Xiquexique is genus of cactus from Brazil.

==Description==
The genus Xiquexique comprises cacti that range from columnar to shrubby in shape. Their main stems grow upright, often with arched branches that run parallel to the ground. These stems typically have 4-15 ribs, and their fruits commonly display floral remnants that stand erect rather than being sunken into the apex of the pericarp. This morphological distinction from Pilosocereus is characterized by Xiquexiques candelabra-like branching stems, sinuated ribs, and the absence of sunken floral remnants on the fruit pericarp.

==Taxonomy==
The genus Pilosocereus was divided into two subgenera in 1994 by Zappi, one of them being Pilosocereus subg. Gounellea based on its candelabra-like branching stems. In 2020, a phylogenetic analysis by Lavor, Calvente, and Versieux led to the elevation of the subgenus to its own genus, named Xiquexique.

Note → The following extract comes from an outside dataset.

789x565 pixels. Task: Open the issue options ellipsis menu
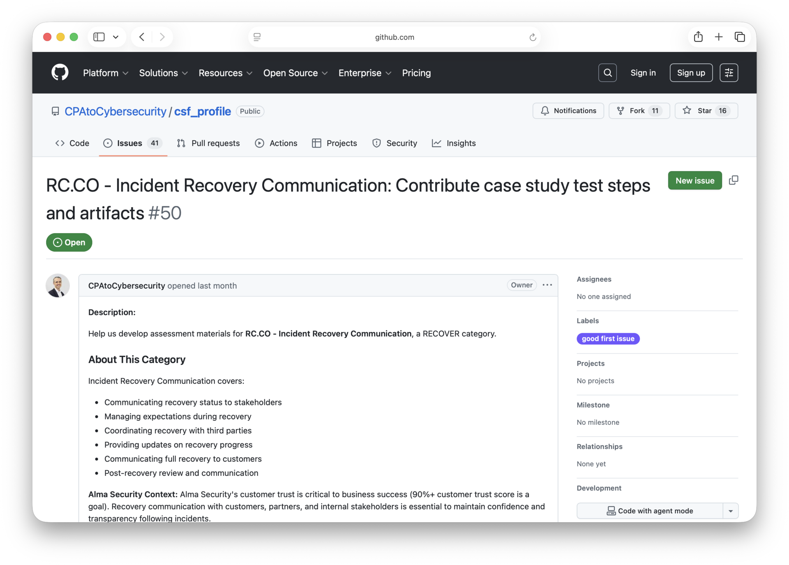pyautogui.click(x=547, y=285)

This new genus was named after the common name of Pilosocereus gounellei, which is known as xique-xique in Brazil.

===Species===
Species of the genus Xiquexique according to Plants of the World Online as of June 2025:

| Image | Scientific name | Distribution |
|---|---|---|
|  | Xiquexique bohlei (Hofacker) N.P.Taylor | Brazil (Bahia) |
|  | Xiquexique gounellei (F.A.C.Weber ex K.Schum.) Lavor & Calvente | Brazil |
|  | Xiquexique tuberculatus (Werderm.) Lavor & Calvente | Brazil |

===Natural hybrids===
Natural hybrids of the genus Xiquexique according to Plants of the World Online as of August 2023:

| Image | Scientific name | Parentage | Distribution |
|---|---|---|---|
|  | Xiquexique × heptagonus N.P.Taylor & Albuq.-Lima | Xiquexique gounellei × Xiquexique tuberculatus | Brazil (Pernambuco) |

==Distribution==
Plants are found in the eastern region of Brazil, both in the north and the south.